Colocó el auricular y se volvió hacia mí:

– ¿Sabe usted lo que representa un refractor para un astrónomo? ¿O un microscopio electrónico para un virólogo? Eso mismo es usted para mí. Más bien, para nosotros, para Nikodímov y para mí. Le haré a Zoia un regalo suntuoso, pues ella me regaló a usted. ¡Vamos!

Me quedé sentado sin comprender nada:

– Espero que usted no me inyecte, ni me opere -balbuceé, como el paciente frente al cirujano-: ¿No me va doler?

Zargarián, con satisfacción, se echó a reír. Luego, con el acento de un comerciante oriental, apunto:

– ¿Por qué le va a doler, querido amigo? Solo se sentará en un sillón, dormirá unas horitas y mirará sus sueños, como en el cine. -Y agregó en otro tono-: Vámonos Serguéi Nikoláevich! ¡Lo llevaré al instituto!

EL LABORATORIO DE FAUSTO

El instituto estaba al lado de la carretera, en un robledal que parecía un bosque de cuento de hadas en la noche oscura y huérfana de estrellas. Los arbustos que parecían gnomos, los árboles copudos, y los tocones negros tras la cuneta, sobresalientes entre la hierba como fierecillas insólitas, formaban una sombra romántica y algo siniestra. Pero en lugar de la isla de las fábulas, al final de la avenida de asfalto se levantaba una torre cilíndrica de diez pisos, cuyas ventanas parpadeaban como si tras ellas alguien estuviese conectando y desconectando proyectores.

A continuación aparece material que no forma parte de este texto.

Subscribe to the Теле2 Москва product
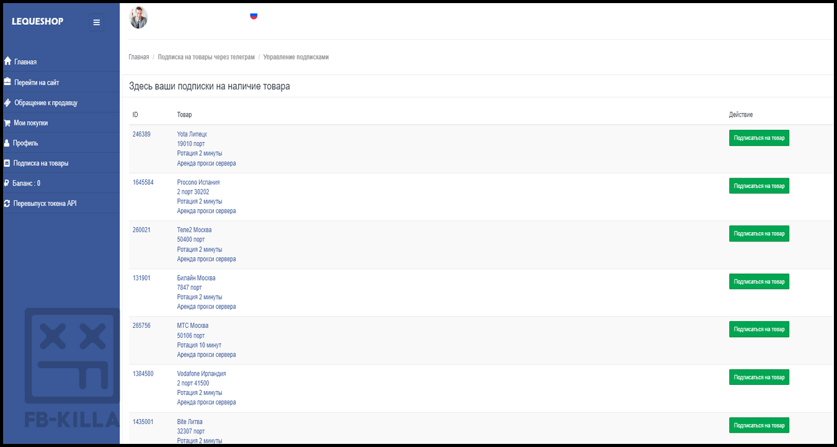837x447 pixels. point(758,234)
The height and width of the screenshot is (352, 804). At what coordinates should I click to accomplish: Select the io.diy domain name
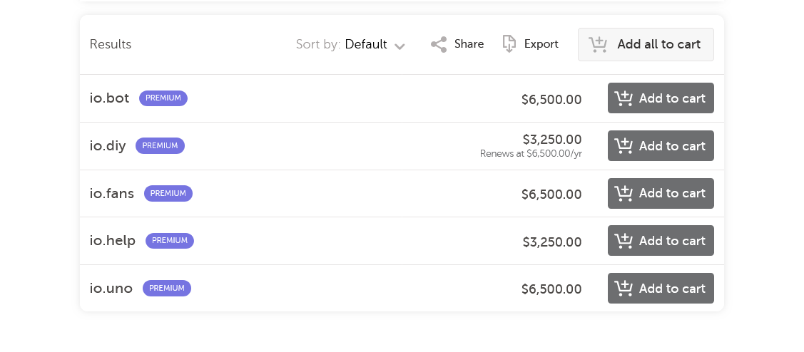tap(108, 146)
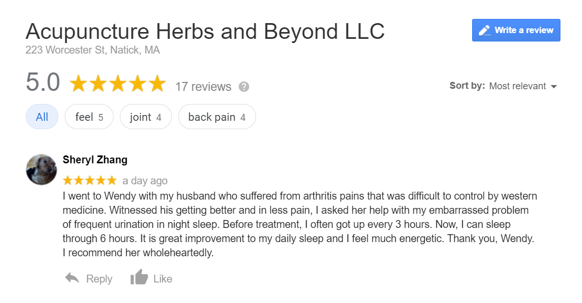Click the overall five-star rating icons
582x303 pixels.
(x=118, y=84)
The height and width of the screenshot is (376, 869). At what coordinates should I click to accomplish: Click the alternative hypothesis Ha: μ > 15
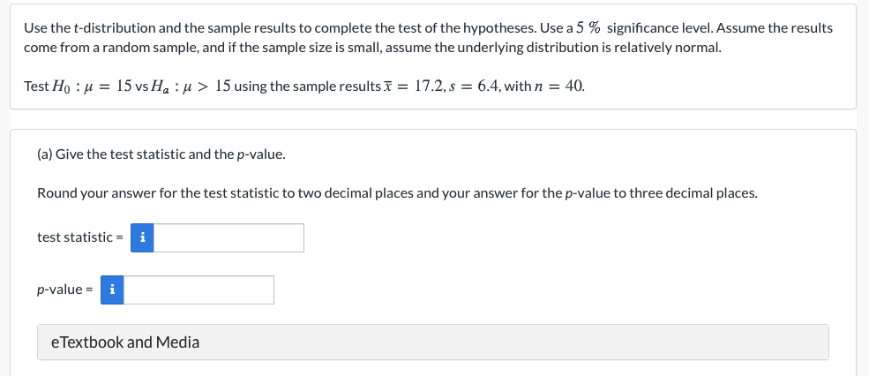tap(191, 86)
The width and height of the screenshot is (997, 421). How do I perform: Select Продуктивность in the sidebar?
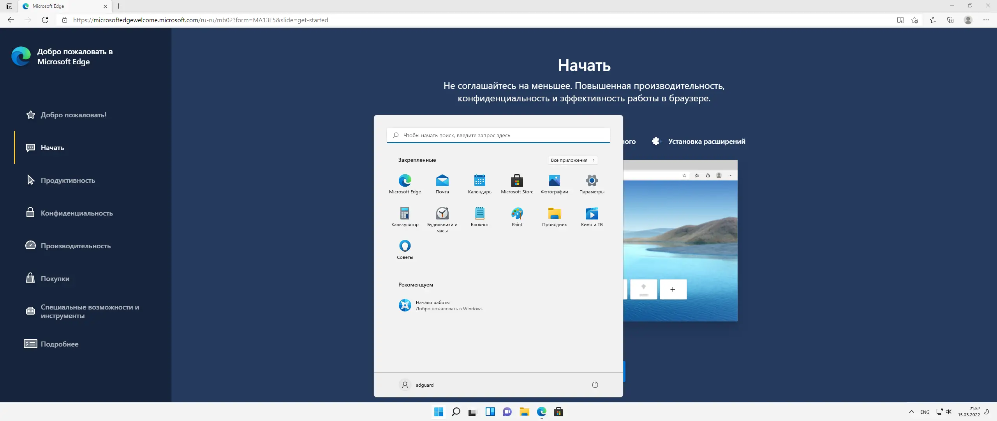point(68,180)

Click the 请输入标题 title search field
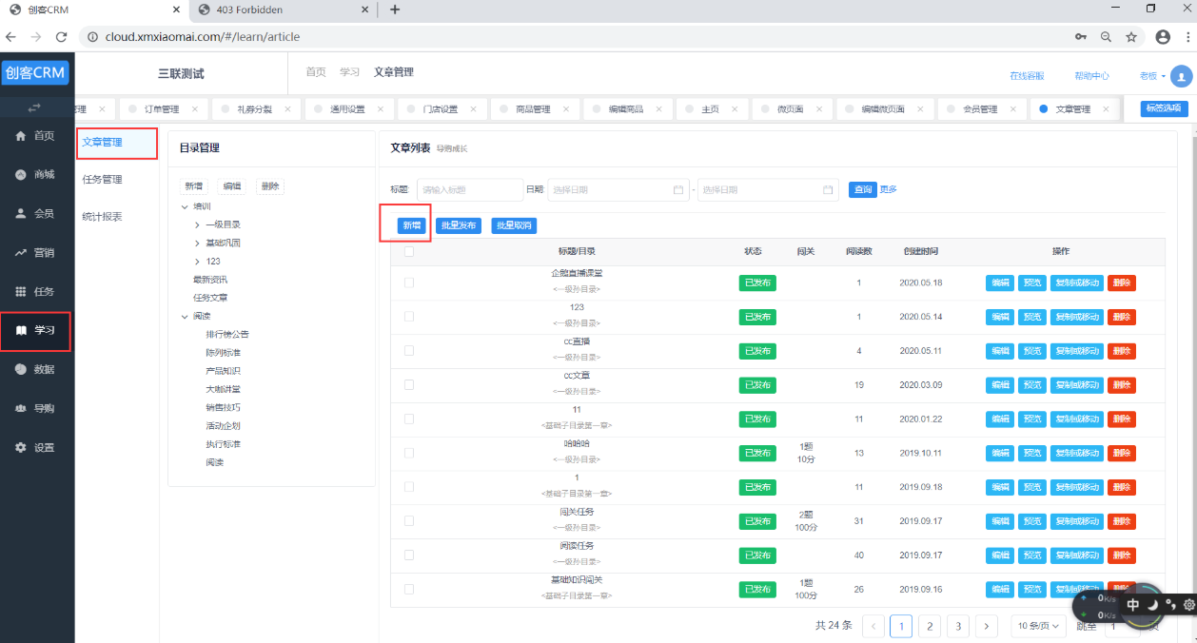[x=470, y=189]
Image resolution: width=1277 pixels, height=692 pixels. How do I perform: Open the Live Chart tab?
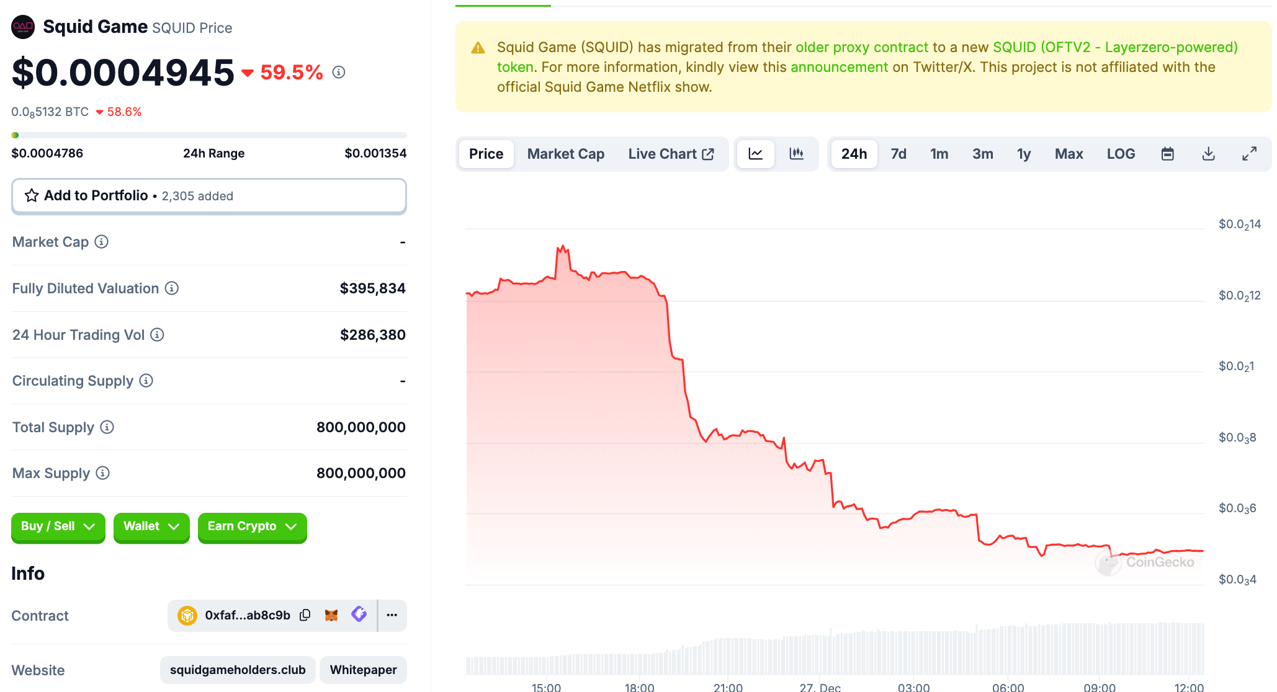[x=670, y=154]
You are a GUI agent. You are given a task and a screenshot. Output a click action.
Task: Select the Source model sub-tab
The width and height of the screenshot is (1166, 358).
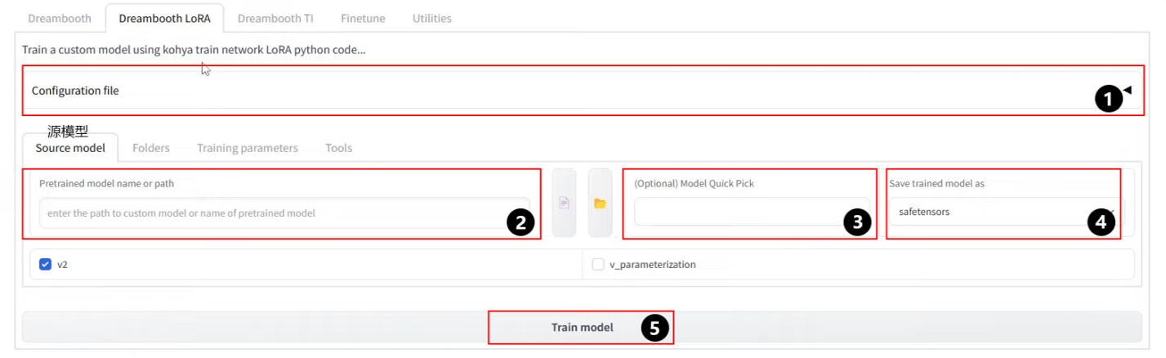[70, 148]
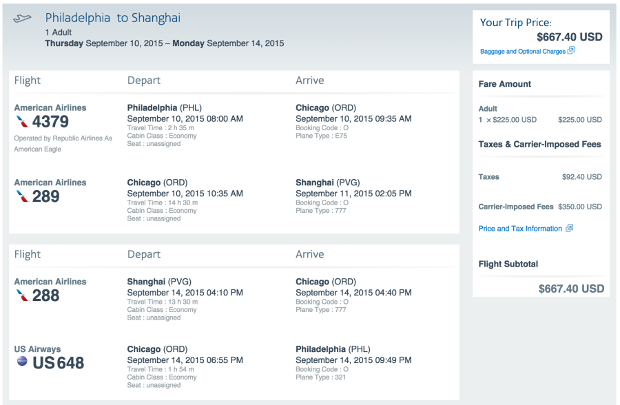Click flight number 4379
Screen dimensions: 620x405
pos(50,121)
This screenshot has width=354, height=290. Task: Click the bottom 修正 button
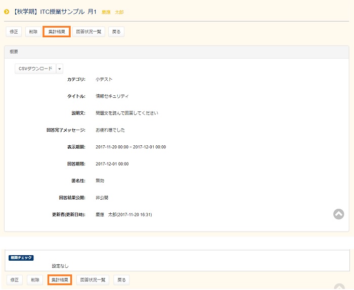[15, 279]
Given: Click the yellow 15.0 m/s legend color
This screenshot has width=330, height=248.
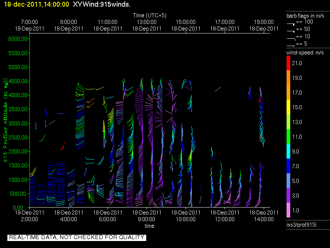Looking at the screenshot, I should [288, 107].
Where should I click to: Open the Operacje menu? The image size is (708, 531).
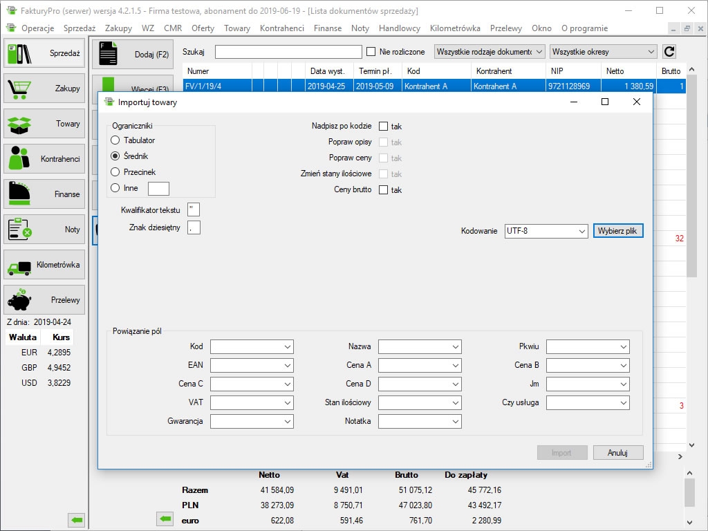click(x=37, y=28)

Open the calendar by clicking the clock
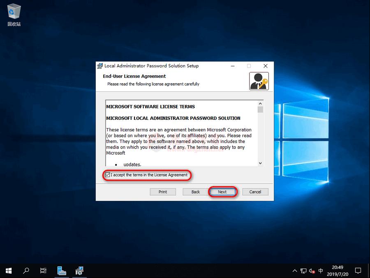338,271
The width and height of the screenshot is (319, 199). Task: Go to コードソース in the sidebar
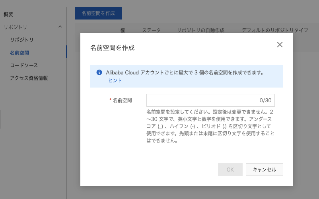click(24, 65)
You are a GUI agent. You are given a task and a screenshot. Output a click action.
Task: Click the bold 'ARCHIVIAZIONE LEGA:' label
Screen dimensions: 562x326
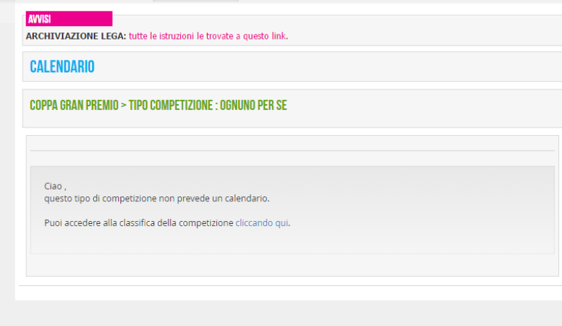coord(76,36)
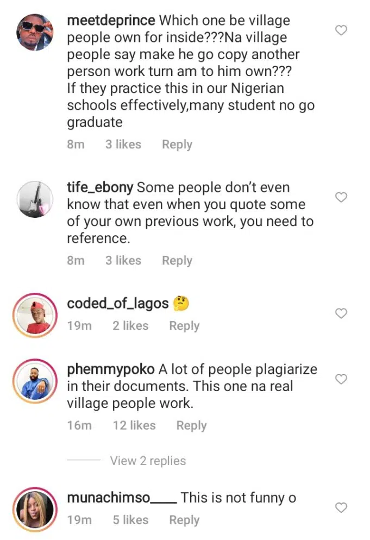Expand "View 2 replies" under phemmypoko
Screen dimensions: 370x540
coord(148,461)
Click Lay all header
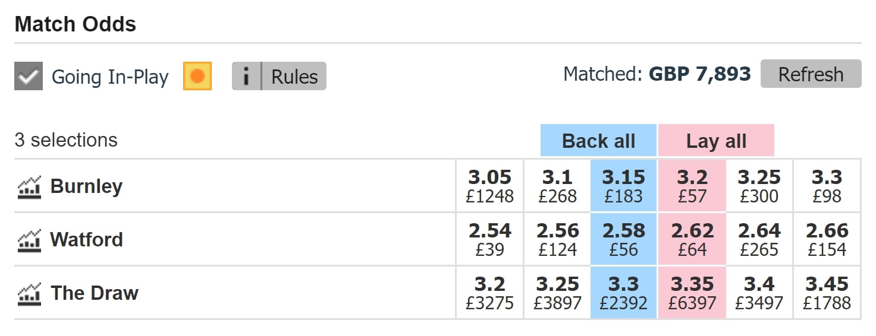Screen dimensions: 876x336 716,141
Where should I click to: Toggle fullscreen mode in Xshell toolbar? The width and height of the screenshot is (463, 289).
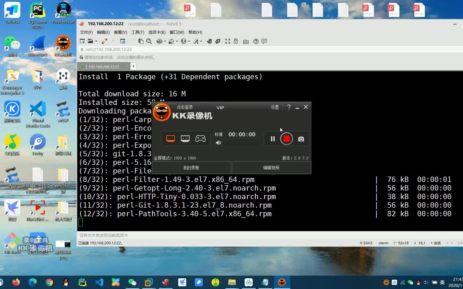pos(227,41)
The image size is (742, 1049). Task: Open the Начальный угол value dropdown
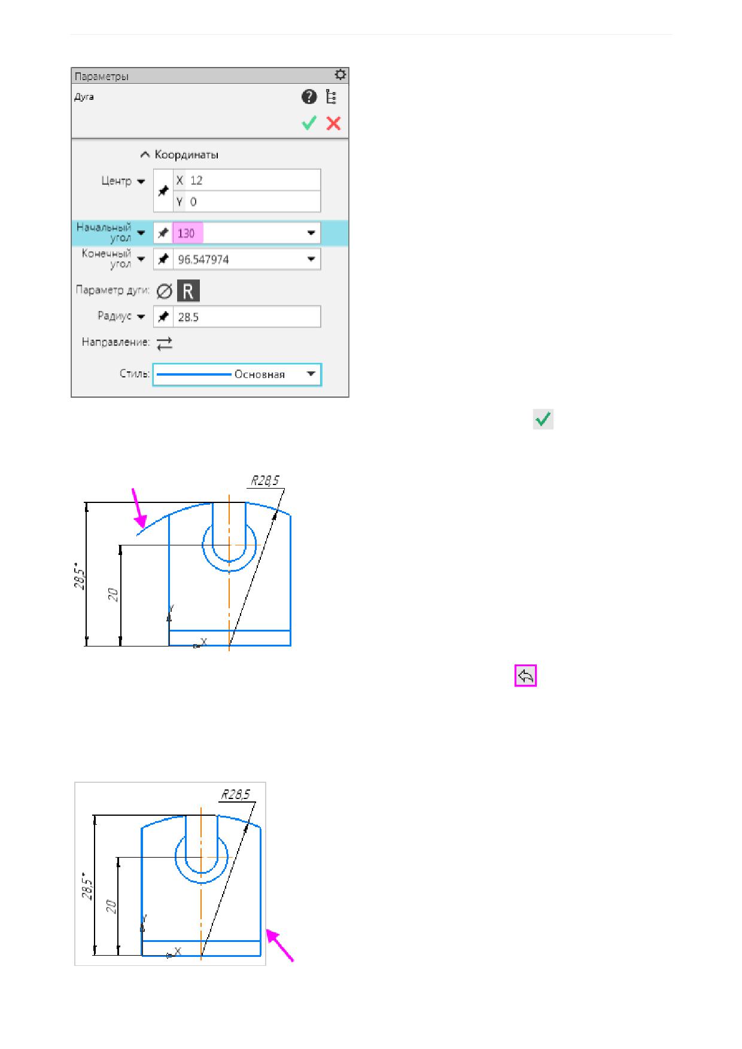pyautogui.click(x=311, y=233)
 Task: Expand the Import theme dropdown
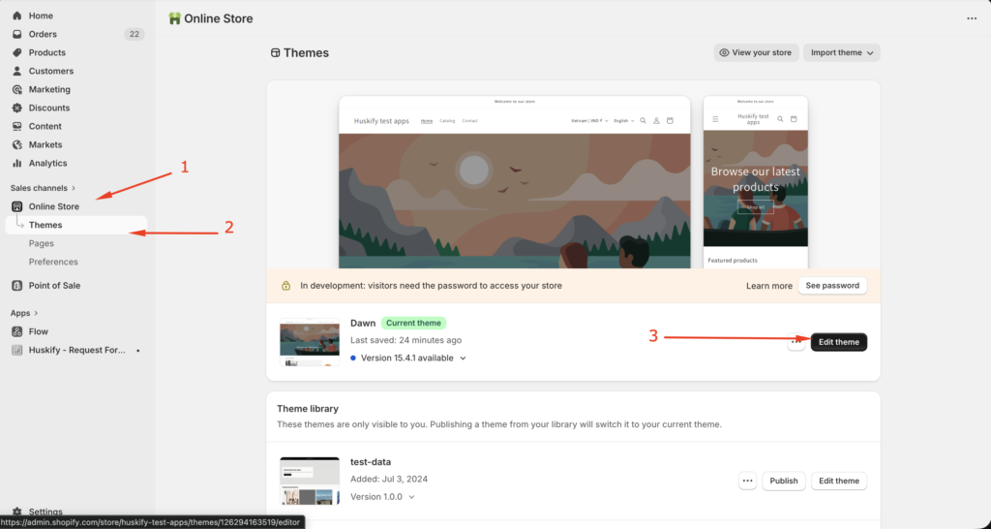pos(841,52)
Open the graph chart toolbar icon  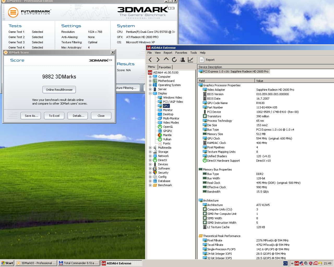(x=190, y=60)
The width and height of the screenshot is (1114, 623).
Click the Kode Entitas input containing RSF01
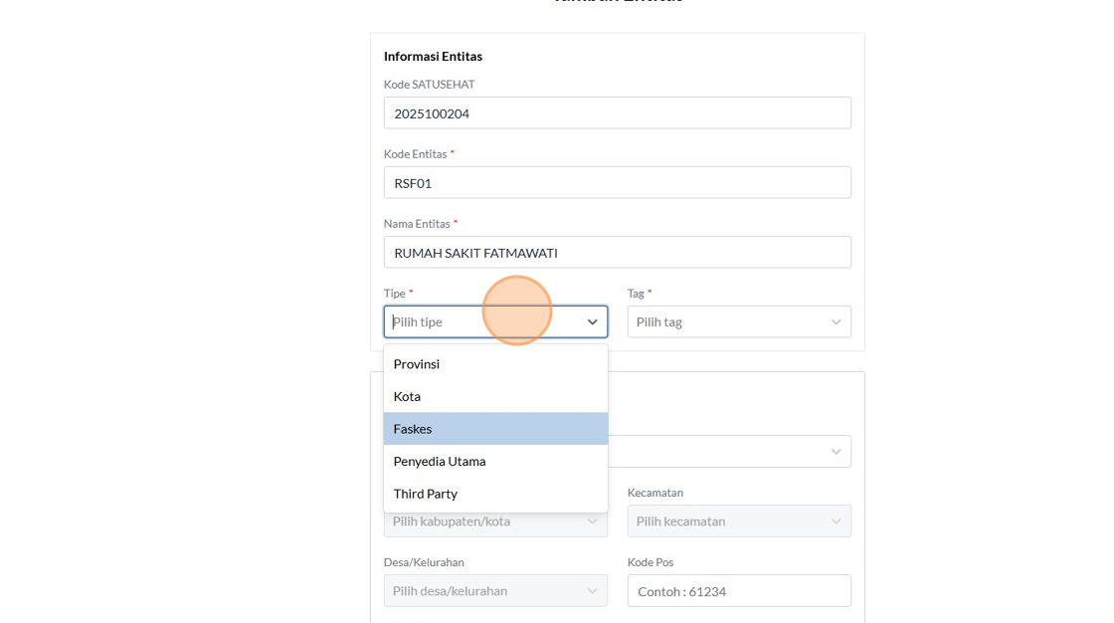pos(617,182)
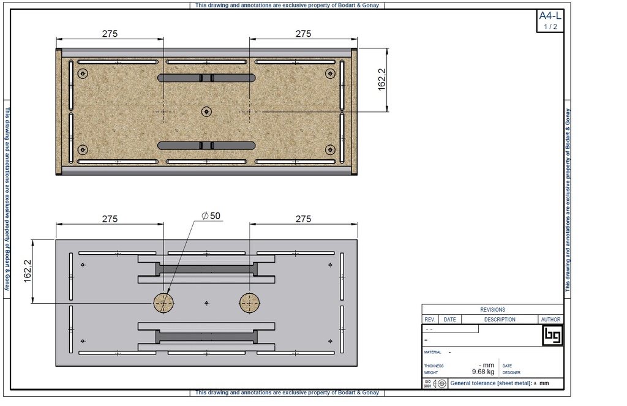Click the WEIGHT field label

click(x=431, y=372)
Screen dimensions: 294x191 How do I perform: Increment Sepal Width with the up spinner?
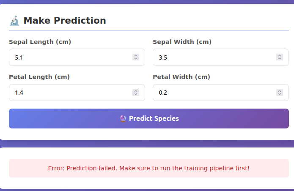pyautogui.click(x=280, y=55)
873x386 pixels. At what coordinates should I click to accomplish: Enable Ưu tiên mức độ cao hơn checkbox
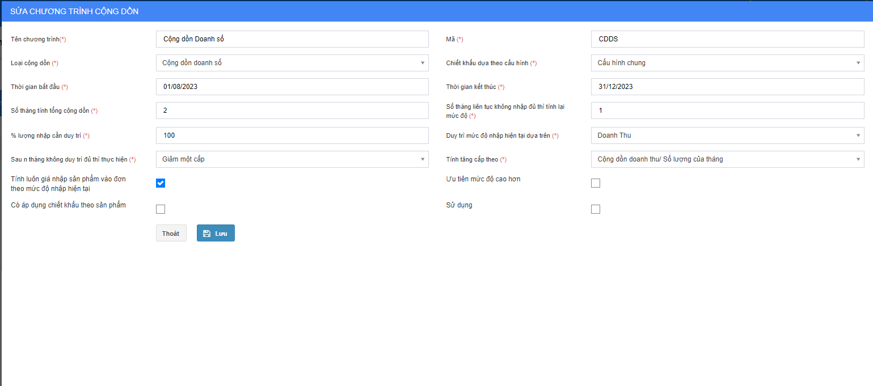tap(595, 183)
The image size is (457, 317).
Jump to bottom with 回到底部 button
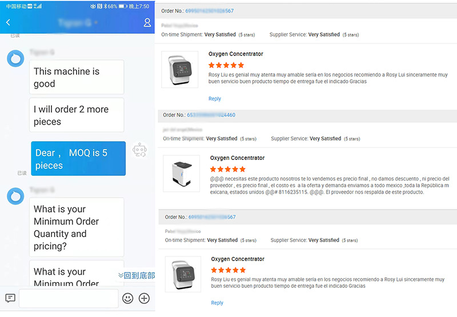click(137, 275)
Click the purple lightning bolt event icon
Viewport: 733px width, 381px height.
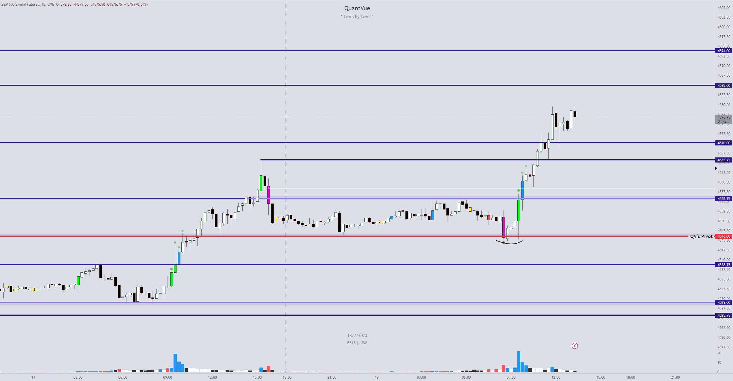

– Es Valerka Mlechin -apuntó Zargarián al atrapar la dirección de mi mirada-. Pero no es en nuestro laboratorio. El nuestro se encuentra del otro lado.

Un ascensor veloz nos condujo hasta el décimo piso y, al salir, el piso movible de un corredor circular nos arrastró hacia delante, lenta y silenciosamente, a la velocidad normal de un elevador.

– Se conecta automáticamente, cuando uno sale al corredor -aclaró Zargarián-, y se desconecta al apretar con los pies estos reguladores mates.

Las losetas blanco mate, sobresalientes e iluminadas por dentro, estaban diseminadas cada dos metros a todo lo largo del corredor, encima de una cinta plástica. Pasamos flotando ante puertas blancas de dos hojas con grandes números indicadores. En la puerta número doscientos veinte, Zargarián presionó el regulador, deteniendo el piso movible. Abrimos la puerta y entramos a una habitación grande muy iluminada.

Zargarián, empujándome a un sillón, aconsejó:

– Abúrrase durante diez minutos, mientras hablo con Nikodímov. Así evitará repetirlo todo de nuevo, y, al mismo tiempo, me dará la oportunidad de contárselo a Nikodímov de un modo más profesional.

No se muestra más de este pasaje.